**WORK TASK**
An exact repeat is needed of the lines from the one with "P+P Policies | (428, 2559)" through the last line of the data below. Please omit the pictures.
───── EXERCISE MATERIAL
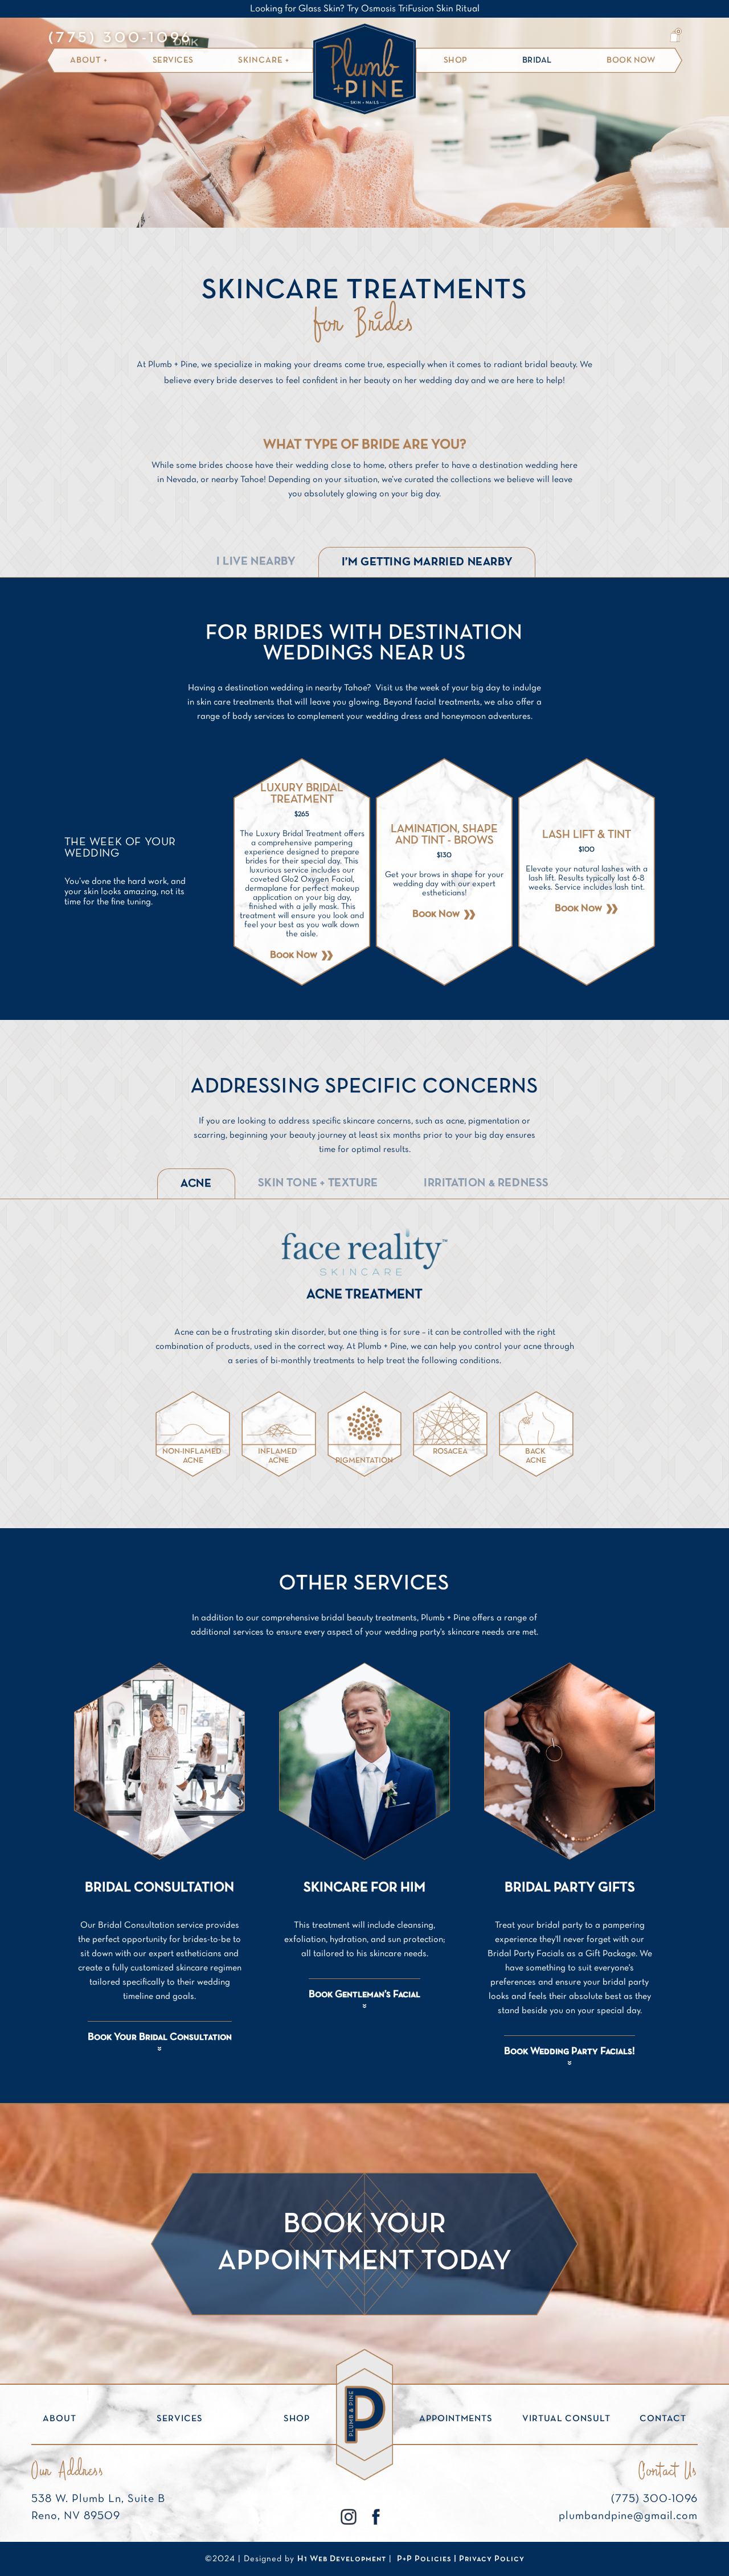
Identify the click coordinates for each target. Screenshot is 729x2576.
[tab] (256, 562)
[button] (675, 36)
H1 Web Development (341, 2559)
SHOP (456, 60)
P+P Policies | (428, 2559)
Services (173, 60)
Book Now (631, 60)
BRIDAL (537, 60)
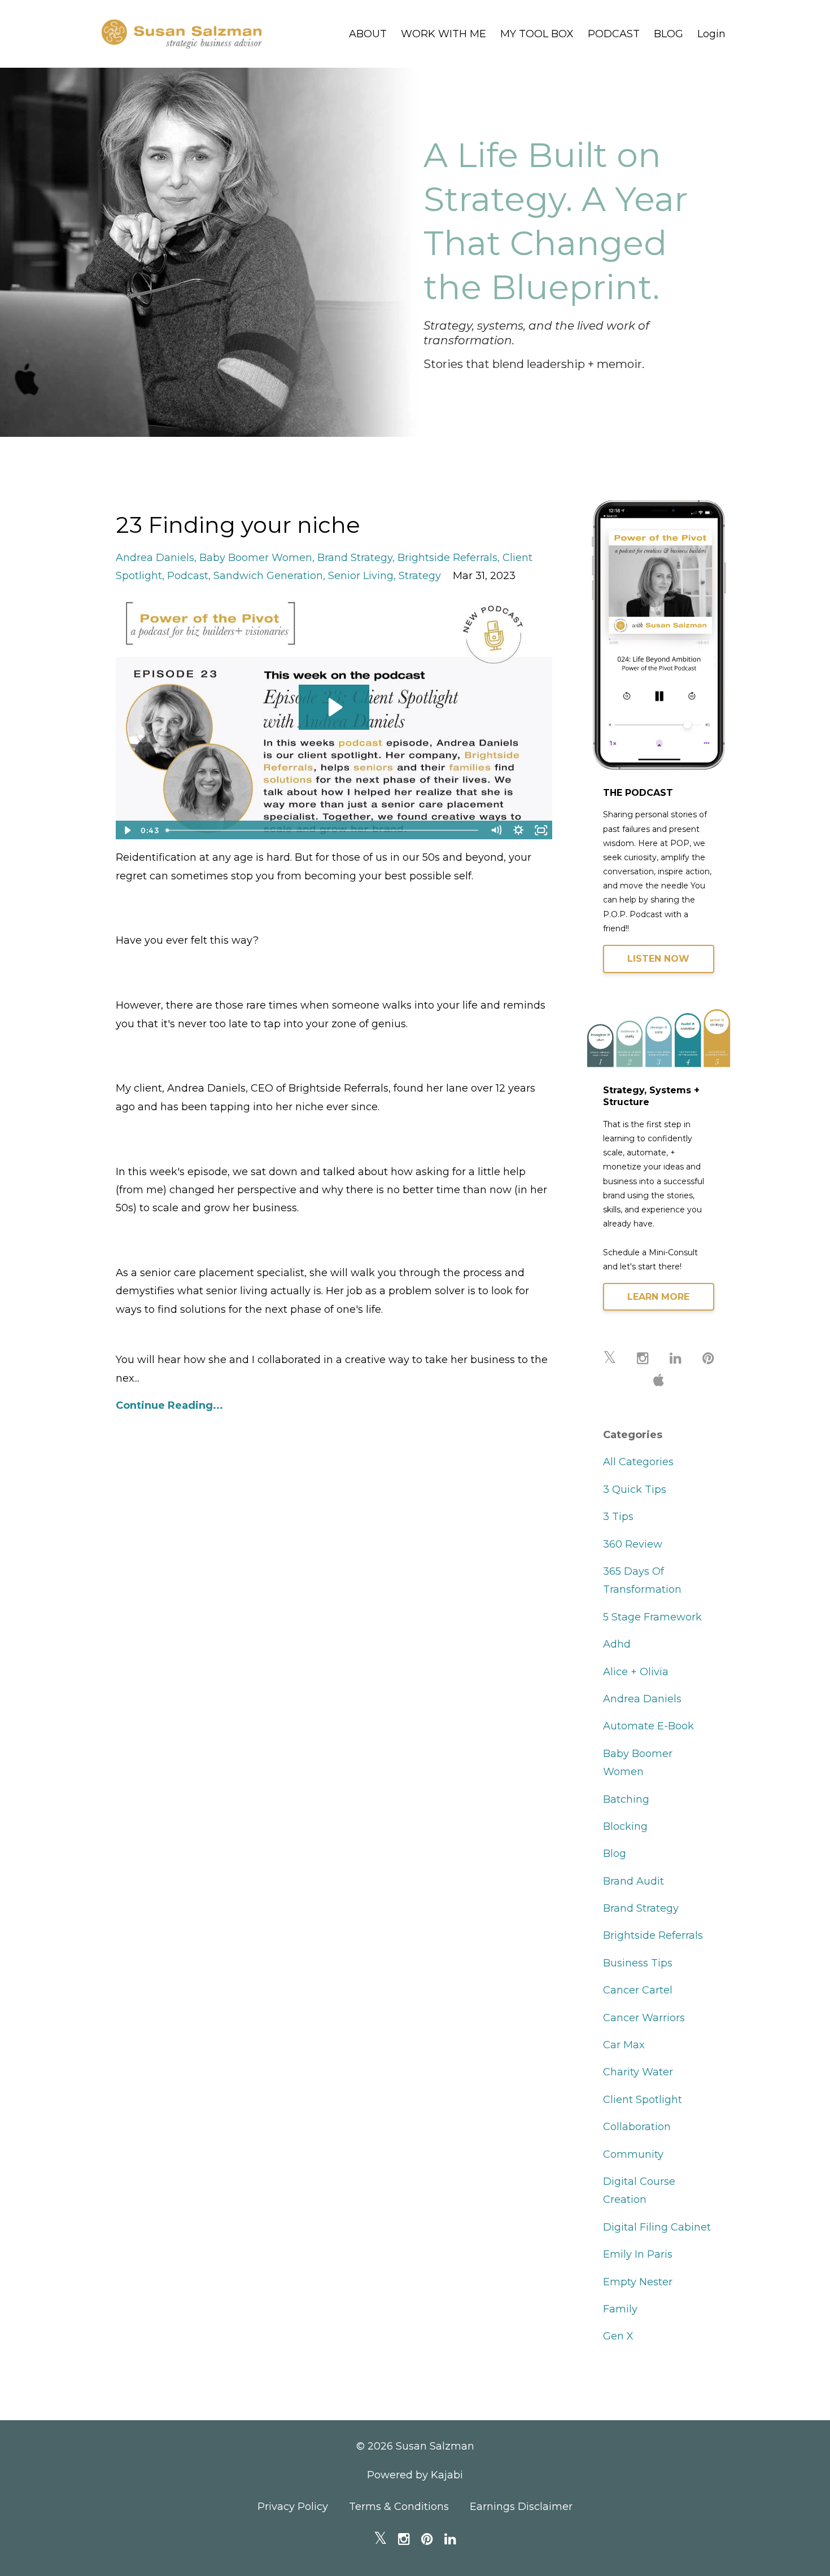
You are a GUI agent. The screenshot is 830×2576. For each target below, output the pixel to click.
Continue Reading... (169, 1405)
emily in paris (637, 2254)
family (620, 2309)
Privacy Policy (292, 2506)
──────────
**EXERCISE ANSWER**
P+P Policies | (428, 2559)
Services (173, 60)
Book Now (631, 60)
BRIDAL (537, 60)
You are a GUI agent. The screenshot is 830×2576. For each target below, output the pixel to click.
Continue Reading... (169, 1405)
emily in paris (637, 2254)
family (620, 2309)
Privacy Policy (292, 2506)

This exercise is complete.